School Choice Fair – Perspective from Avon parent (Yohei Okada)

When I went to the school choice fair in West Hartford, the number of schools that I had to talk to and choose from overwhelmed me. There were about 40 booths packed in a single high school multi-purpose room. I thought to myself, “how am I going to know which of these schools is the best for my child?” As a parent who is a serious proponent of high quality child education, this concern became larger when I started talking to the people at the booth.

Administrator from a middle school – “Our school is special because we concentrate our classes on group discussions and seminars where your child can start to learn critical thinking skills.”

Another from a magnet middle school – “Our school offers a special STEM program which will build the science foundation of your child and will lead to better career opportunities.”

A student representative from a middle school – “Our school is so much fun!”

Since my main concern is the quality of education, these different curriculums and specialties of schools made it hard for me to process the information. I mean, how am I supposed to know accurate information of the schools from administrators desperately trying to sale the school brand? I need to do some research on some school statistics that cannot be found through just talking to the people.

Are these magnet schools even worth it? What if my child is destined to be an artist, but ends up in a STEM school? Wouldn’t my child want to explore whatever she wants, and find out what she wants to do during college, or even later in life?

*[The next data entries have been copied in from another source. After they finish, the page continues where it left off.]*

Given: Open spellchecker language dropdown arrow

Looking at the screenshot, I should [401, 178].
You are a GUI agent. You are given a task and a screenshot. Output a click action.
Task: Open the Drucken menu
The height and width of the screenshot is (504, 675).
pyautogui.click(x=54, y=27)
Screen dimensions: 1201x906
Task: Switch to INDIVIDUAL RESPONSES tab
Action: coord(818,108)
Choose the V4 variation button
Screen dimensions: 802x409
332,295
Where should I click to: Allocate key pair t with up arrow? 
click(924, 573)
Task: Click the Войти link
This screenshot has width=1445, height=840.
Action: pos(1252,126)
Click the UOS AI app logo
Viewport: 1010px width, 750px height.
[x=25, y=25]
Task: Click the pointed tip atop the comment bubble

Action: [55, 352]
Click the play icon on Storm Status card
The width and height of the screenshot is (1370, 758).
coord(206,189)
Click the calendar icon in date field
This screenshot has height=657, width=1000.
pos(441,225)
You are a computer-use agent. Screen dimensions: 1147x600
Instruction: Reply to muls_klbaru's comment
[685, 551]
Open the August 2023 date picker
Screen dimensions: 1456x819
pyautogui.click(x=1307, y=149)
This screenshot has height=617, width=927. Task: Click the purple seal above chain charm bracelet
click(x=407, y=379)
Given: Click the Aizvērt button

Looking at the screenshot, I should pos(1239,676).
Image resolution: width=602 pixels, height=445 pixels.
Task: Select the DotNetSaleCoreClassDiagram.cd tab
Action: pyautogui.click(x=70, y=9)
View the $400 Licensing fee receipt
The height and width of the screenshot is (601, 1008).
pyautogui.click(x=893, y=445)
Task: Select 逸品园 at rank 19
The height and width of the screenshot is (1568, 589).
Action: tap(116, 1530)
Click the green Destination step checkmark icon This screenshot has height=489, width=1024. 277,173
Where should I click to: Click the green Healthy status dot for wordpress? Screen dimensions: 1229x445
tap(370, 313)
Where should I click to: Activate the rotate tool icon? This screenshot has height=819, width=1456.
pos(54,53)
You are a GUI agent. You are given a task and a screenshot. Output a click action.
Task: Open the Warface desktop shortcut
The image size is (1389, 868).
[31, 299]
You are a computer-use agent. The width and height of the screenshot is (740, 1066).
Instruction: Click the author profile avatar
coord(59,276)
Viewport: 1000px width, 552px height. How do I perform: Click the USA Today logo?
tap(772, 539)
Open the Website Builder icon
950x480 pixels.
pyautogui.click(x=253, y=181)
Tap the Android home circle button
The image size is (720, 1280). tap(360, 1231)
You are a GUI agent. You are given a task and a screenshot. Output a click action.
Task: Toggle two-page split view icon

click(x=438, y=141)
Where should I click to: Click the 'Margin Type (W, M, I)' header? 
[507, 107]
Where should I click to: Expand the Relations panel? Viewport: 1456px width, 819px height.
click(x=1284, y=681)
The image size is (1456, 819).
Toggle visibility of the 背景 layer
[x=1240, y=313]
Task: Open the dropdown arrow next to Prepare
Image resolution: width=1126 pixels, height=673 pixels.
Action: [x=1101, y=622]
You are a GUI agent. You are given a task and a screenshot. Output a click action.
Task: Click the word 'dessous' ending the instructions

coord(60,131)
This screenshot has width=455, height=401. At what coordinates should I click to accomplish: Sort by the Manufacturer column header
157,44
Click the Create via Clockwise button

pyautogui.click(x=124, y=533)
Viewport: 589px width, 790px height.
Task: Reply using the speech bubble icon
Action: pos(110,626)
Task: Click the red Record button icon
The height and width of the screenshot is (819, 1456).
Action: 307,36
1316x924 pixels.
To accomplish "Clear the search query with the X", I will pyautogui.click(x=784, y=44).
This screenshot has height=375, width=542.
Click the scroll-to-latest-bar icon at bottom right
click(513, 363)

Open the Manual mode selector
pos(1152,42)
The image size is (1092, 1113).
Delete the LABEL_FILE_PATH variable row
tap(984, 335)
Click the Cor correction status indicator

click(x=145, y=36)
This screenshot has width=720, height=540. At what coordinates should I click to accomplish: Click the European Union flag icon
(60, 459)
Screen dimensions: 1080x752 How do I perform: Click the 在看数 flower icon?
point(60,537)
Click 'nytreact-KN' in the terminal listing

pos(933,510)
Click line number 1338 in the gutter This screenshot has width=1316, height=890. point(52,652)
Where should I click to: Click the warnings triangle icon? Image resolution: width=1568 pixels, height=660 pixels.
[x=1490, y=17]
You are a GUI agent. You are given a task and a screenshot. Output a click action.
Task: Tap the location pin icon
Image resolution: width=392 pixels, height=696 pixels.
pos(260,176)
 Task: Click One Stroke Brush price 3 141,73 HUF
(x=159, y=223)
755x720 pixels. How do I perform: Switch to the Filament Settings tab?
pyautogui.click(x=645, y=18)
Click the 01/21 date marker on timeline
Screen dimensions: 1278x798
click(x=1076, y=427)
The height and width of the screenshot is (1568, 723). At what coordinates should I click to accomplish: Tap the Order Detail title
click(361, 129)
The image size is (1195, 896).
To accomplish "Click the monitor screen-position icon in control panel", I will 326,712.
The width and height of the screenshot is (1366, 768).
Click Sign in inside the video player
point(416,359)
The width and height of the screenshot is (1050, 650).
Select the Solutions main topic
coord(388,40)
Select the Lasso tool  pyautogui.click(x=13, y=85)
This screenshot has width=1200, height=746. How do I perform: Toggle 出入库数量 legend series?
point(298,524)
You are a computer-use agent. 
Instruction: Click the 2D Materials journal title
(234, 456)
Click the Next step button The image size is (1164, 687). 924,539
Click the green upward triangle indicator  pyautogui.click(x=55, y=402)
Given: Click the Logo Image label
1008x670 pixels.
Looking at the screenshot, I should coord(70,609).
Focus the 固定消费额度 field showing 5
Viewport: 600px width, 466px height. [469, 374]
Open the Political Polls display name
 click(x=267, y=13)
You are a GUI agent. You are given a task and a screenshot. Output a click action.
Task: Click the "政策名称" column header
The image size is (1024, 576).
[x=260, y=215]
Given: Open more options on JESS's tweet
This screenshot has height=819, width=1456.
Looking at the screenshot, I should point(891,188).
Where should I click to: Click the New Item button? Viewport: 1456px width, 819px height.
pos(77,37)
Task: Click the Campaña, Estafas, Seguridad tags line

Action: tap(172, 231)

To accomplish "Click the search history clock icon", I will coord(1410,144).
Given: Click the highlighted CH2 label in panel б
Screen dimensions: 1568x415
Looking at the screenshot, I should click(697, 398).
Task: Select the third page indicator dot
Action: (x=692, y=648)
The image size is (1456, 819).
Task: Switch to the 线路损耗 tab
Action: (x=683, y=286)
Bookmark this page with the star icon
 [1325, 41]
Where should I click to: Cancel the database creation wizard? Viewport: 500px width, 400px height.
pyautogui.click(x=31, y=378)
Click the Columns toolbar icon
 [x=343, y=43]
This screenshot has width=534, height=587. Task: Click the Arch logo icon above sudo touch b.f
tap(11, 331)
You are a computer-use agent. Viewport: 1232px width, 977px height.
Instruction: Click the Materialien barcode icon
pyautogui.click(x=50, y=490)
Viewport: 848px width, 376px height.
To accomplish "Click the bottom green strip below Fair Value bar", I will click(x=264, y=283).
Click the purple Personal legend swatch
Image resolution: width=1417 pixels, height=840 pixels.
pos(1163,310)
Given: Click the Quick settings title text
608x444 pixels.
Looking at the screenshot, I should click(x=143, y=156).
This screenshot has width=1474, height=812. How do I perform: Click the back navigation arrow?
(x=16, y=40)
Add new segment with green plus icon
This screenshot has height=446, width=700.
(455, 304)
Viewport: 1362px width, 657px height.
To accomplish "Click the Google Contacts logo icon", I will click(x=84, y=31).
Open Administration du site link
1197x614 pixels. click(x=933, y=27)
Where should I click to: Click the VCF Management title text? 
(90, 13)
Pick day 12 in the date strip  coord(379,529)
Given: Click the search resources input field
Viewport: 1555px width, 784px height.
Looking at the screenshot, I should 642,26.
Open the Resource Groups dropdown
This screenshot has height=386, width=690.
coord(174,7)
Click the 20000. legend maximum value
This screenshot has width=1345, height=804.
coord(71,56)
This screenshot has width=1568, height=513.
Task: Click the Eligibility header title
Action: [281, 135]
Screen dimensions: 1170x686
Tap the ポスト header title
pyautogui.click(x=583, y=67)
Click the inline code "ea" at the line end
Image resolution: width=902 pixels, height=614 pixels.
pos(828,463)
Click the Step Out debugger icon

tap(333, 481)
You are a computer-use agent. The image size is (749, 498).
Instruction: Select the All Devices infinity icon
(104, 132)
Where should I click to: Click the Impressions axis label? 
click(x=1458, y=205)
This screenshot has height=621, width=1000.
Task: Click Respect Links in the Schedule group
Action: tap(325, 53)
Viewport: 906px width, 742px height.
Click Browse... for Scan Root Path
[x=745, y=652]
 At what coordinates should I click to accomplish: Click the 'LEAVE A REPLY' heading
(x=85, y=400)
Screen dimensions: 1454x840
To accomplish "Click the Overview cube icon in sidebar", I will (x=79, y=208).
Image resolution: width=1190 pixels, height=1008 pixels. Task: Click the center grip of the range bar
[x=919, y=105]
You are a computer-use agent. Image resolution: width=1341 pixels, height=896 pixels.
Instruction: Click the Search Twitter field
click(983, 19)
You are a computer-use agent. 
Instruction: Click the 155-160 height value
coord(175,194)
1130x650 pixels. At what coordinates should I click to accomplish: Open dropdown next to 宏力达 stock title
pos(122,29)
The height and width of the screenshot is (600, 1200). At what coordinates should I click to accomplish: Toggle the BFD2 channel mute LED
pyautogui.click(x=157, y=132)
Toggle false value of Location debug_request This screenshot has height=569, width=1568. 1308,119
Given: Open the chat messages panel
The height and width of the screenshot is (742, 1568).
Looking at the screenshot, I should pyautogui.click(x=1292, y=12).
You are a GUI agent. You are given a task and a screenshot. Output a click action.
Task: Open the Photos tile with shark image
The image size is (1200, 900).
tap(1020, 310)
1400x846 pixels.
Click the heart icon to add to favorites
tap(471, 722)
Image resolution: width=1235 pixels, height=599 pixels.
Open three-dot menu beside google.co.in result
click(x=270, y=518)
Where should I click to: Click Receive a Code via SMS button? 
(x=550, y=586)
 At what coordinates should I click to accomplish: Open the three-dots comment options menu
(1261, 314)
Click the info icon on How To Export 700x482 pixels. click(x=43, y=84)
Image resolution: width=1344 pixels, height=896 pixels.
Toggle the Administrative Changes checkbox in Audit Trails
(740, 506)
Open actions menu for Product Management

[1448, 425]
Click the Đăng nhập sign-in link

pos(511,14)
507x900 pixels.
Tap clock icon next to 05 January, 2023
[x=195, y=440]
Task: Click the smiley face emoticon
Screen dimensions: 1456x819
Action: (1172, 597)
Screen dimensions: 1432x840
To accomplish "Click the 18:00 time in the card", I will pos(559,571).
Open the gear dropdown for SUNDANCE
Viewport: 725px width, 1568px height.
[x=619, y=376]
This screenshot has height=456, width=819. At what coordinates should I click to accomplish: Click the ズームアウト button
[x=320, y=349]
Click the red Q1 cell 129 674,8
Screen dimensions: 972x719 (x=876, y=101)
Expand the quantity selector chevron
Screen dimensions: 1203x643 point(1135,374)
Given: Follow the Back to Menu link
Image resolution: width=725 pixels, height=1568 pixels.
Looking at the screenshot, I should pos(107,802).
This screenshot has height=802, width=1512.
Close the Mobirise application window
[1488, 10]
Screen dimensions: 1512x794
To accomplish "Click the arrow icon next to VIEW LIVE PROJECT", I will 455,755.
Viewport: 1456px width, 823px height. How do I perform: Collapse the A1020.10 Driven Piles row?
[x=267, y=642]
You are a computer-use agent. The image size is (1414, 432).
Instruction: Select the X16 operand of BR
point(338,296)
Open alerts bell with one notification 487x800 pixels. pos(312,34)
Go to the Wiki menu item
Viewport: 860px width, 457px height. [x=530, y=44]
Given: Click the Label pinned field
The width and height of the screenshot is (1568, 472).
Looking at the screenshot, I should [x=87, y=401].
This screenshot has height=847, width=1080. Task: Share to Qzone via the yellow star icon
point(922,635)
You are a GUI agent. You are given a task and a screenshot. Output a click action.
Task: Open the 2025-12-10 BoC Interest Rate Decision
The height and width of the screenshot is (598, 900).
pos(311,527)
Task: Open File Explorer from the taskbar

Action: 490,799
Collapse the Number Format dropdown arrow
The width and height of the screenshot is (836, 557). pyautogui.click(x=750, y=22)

Going through this process is difficult, but I guess my pressure is lower than parents from other districts. We have some high quality public schools in Avon, such as the Roaring Brook Elementary and Avon Middle School. These schools are probably the best choice for me instead of magnet schools that require long time to travel to and have the potential to steer my child towards only a specific interest. And, since many Avon parents choose neighborhood public schools as an alternative to magnet schools, the participation rate in the lottery system from Avon is very low. That allows us to have a higher probability than other districts to be admitted to the magnet schools. (I have read that typically the probability for a suburb resident to get into one magnet school is about 25 percent.)